La noche anterior Ramiro me había dicho que se juntaban en el quincho de una de las chicas del grupo de la secundaria, con el cual se seguía viendo pese a haber terminado hacía dos años, y que luego se iba a dormir a lo de Iván, uno de sus amigos. No me había mandado mensaje cuando llegaron, pero yo había controlado —un hábito que no me podía sacar— las conexiones de su WhatsApp, y la última había sido a las seis cuarenta, casi en simultáneo con la de Iván, de modo que deduje que habían llegado bien, habían revisado sus teléfonos y se habían acostado.

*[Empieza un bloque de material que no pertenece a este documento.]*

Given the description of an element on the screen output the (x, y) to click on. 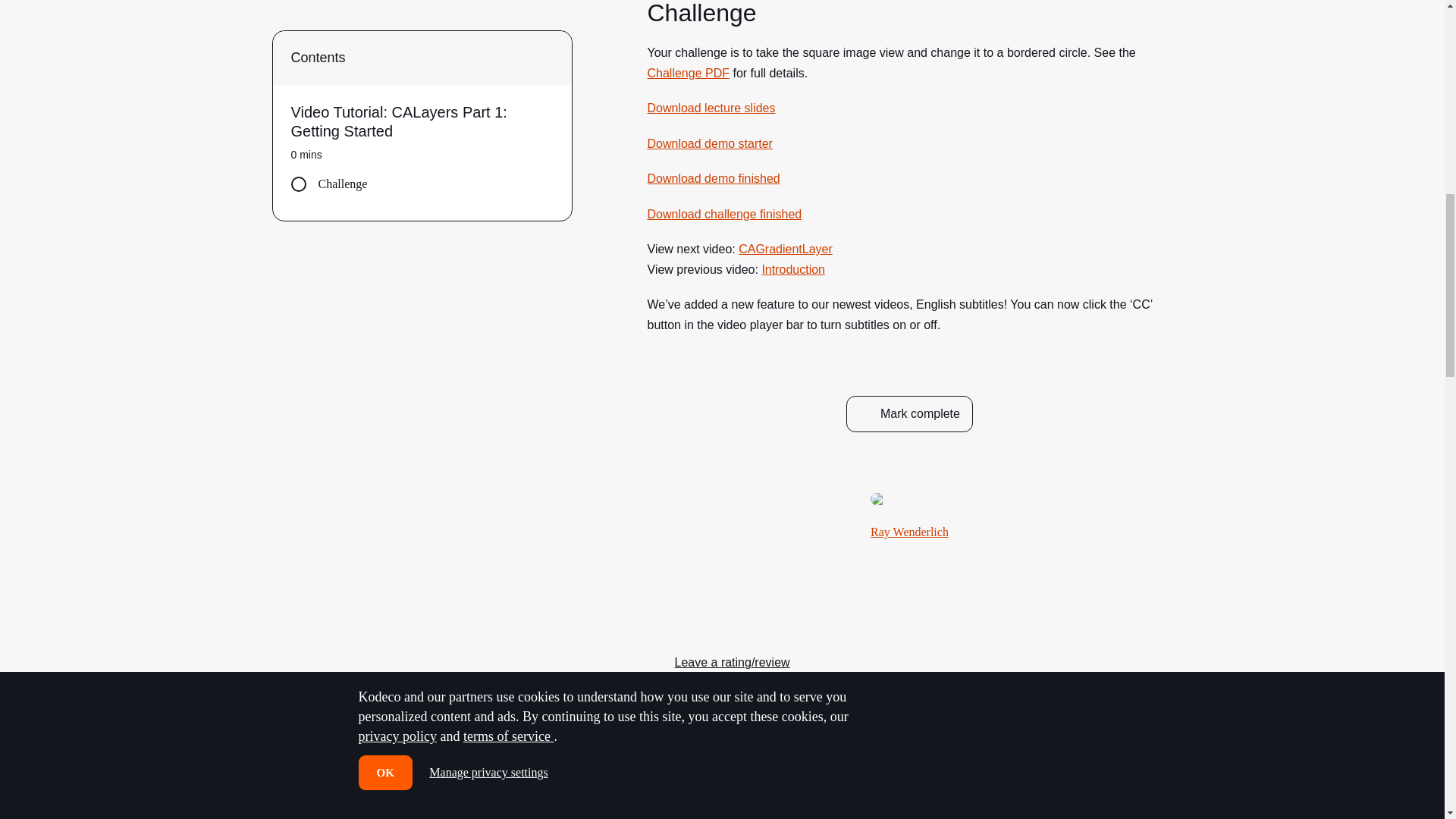
Challenge (422, 2)
Challenge (422, 2)
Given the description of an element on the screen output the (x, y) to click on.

Damián se había ido a dormir a la casa de Manuel, un compañero de colegio y de básquet, madre ama de casa pendiente de su único hijo, padre dueño de un supermercado que tenía tres sucursales, gente responsable. Se habían quedado jugando a la Play hasta las seis de la mañana, hora de su última conexión. Le había mandado un “buenas noches, que duermas bien”, y típico adolescente me había clavado el visto sin responderme. Imaginé que le daría vergüenza que su amigo se diera cuenta de que la mamá, pesada como yo, le mandaba mensajes de buenas noches. Así son los adolescentes.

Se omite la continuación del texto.